Dec 15 (Reuters) - French drugmaker Sanofi on Monday flagged another delay to a U.S. regulatory decision for its experimental multiple sclerosis drug and reported disappointing results from a late-stage study, sending shares of the company down 2%.

Shares initially fell over 5% to the bottom of the SBF 120 index of Paris' most traded stocks before paring losses. The stock has declined over 13% this year.

Analysts said the setbacks could undermine confidence in Sanofi's pipeline of new drugs after weak results of its experimental drugs for eczema and smoker's lung reported earlier in the year. The drugmaker is under pressure to diversify its growth beyond blockbuster asthma drug Dupixent.
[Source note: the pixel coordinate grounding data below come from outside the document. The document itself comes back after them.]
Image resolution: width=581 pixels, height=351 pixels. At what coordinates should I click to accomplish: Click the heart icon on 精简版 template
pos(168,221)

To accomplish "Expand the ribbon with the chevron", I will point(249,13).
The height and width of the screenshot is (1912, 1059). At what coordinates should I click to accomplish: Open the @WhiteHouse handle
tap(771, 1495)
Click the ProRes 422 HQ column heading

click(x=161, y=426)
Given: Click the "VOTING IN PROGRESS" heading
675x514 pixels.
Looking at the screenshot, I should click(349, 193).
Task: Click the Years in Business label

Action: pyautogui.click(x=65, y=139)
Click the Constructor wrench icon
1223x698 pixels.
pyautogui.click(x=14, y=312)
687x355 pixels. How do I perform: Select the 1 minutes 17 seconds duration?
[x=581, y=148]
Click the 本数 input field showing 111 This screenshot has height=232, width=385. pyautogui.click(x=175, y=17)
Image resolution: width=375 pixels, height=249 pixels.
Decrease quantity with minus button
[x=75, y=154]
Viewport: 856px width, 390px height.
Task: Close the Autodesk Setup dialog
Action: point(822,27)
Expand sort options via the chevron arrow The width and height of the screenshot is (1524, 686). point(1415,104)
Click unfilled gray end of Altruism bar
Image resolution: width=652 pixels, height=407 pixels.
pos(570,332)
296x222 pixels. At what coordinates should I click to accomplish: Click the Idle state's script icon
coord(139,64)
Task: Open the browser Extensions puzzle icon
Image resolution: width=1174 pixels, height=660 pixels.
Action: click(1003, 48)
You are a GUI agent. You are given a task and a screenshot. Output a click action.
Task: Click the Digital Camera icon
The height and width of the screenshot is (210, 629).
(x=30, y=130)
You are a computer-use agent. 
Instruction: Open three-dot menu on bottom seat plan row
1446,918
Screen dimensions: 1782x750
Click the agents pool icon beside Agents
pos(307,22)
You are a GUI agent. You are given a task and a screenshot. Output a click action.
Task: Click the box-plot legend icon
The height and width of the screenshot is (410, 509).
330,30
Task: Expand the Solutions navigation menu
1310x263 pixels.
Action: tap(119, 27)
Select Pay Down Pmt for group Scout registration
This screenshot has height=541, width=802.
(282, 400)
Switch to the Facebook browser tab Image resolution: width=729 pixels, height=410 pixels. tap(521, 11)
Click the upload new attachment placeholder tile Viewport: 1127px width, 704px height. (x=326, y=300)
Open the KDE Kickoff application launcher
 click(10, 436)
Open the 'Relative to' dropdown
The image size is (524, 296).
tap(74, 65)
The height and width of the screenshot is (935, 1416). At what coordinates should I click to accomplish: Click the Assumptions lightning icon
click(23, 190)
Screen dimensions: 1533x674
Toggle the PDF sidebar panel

Sanofi said that the U.S. Food and Drug Administration's decision on its tolebrutinib drug to treat non-relapsing secondary progressive multiple sclerosis will push beyond the action date of December 28, a second delay to a decision that was initially expected in September. It expects further guidance from the FDA by the end of the first quarter of 2026.

The delay could lower chances of approval for the drug, BofA analysts said, and cast doubt over 1.4 billion euros in sales that the drug was expected to bring in at peak.

The company also reported that tolebrutinib failed to slow disability progression in a late-stage trial in patients with primary progressive multiple sclerosis, a form of the autoimmune disease that it estimates accounts for about 10% of cases.

Analysts said the results were a negative surprise, especially in light of recent data from a rival drug from Roche that was shown to significantly reduce the annualised relapse rate when compared with another drug.

The Sanofi drug was granted breakthrough therapy designation by the FDA in December 2024 and is also under regulatory review in the European Union.

It was provisionally approved in the United Arab Emirates in July to treat non-relapsing secondary progressive multiple sclerosis and to slow disability accumulation independent of relapse activity in adults.